## [WHAT IS BEING ASKED]
Provide only the number of lines in the following data that contain "computer".

-- Opening Marker --

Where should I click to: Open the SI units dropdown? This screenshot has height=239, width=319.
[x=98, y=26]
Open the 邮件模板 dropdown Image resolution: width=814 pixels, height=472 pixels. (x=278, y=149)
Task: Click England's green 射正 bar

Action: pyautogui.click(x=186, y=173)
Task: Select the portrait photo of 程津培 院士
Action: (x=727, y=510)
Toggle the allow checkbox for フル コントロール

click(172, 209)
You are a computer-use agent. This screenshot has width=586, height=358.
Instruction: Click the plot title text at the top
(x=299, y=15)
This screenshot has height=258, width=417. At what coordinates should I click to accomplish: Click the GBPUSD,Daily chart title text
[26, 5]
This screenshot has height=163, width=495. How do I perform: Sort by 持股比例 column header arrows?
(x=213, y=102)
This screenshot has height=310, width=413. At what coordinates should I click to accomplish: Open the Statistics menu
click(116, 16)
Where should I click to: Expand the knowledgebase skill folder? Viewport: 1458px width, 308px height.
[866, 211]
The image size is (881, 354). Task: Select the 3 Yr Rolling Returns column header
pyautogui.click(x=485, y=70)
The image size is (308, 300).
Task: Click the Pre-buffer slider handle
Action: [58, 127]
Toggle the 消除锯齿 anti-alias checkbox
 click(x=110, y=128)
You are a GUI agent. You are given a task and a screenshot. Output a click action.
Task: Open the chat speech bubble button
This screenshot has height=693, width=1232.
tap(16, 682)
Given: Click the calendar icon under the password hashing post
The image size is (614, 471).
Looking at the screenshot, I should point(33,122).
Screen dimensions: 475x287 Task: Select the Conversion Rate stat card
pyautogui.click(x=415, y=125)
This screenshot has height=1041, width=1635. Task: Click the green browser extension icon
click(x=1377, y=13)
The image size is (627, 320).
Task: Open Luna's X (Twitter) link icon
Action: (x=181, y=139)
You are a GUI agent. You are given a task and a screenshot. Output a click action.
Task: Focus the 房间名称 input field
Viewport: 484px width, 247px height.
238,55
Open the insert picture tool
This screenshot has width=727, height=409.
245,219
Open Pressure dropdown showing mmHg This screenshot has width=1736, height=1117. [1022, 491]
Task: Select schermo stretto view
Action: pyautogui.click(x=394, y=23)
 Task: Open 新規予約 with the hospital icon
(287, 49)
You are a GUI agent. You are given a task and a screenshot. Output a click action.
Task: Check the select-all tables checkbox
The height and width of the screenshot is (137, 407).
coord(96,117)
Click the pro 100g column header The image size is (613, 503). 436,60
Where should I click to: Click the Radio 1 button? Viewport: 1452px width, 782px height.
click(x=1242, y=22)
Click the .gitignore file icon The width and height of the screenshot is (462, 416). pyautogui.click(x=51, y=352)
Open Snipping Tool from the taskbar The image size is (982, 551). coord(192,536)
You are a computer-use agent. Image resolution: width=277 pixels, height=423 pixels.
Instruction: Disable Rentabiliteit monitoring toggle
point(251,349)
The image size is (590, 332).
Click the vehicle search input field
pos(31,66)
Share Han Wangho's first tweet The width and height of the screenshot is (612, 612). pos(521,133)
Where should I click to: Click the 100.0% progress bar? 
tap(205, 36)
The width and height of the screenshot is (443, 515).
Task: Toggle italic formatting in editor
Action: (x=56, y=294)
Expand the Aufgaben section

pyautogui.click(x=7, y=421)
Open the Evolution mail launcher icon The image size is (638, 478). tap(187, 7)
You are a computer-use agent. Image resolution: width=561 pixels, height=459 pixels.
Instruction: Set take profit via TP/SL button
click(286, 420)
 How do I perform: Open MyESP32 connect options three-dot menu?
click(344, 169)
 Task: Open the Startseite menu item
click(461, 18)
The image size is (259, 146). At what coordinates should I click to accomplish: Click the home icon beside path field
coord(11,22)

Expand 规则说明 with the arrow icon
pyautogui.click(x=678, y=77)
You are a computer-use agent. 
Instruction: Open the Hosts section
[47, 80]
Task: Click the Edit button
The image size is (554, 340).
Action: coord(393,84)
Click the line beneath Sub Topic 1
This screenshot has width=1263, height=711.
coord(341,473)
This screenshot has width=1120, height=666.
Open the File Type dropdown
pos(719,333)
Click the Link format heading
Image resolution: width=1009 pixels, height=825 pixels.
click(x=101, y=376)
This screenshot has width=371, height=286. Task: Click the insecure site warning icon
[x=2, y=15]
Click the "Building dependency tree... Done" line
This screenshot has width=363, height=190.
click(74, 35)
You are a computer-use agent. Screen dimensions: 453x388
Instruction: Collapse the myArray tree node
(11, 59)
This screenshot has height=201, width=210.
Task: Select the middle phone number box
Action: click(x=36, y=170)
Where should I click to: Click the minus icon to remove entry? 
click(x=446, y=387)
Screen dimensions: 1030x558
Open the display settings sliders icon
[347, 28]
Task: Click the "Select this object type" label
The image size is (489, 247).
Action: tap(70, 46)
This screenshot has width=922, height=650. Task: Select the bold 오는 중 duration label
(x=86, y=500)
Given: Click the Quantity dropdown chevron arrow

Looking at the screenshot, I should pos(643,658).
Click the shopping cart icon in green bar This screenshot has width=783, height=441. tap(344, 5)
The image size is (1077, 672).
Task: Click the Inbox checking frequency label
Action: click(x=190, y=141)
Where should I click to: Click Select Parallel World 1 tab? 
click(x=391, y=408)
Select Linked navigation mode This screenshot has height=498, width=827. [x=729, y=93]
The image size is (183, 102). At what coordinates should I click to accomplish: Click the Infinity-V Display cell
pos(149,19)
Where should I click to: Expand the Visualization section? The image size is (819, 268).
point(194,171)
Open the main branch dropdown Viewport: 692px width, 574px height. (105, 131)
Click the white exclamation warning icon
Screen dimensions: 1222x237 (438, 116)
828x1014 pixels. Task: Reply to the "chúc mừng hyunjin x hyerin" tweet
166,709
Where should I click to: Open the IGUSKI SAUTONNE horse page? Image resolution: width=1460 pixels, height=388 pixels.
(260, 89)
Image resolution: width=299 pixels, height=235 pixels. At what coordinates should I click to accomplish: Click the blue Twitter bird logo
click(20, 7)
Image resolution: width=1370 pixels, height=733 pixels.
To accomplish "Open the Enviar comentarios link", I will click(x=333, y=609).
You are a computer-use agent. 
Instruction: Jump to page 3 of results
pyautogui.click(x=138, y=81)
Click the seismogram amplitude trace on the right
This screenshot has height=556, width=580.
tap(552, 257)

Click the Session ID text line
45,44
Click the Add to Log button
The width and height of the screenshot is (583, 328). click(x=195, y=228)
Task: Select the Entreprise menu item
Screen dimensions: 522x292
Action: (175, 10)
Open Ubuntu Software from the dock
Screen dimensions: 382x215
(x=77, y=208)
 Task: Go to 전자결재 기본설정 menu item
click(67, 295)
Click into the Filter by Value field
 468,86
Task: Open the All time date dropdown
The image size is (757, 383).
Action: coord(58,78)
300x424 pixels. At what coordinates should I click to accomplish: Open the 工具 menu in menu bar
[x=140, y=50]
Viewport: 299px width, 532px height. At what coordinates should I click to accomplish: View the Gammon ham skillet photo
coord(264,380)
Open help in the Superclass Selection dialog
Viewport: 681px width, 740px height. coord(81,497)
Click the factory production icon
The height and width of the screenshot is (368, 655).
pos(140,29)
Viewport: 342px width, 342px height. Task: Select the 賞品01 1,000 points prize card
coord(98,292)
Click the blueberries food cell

-- Closing Marker --

## [TASK OUTPUT]
6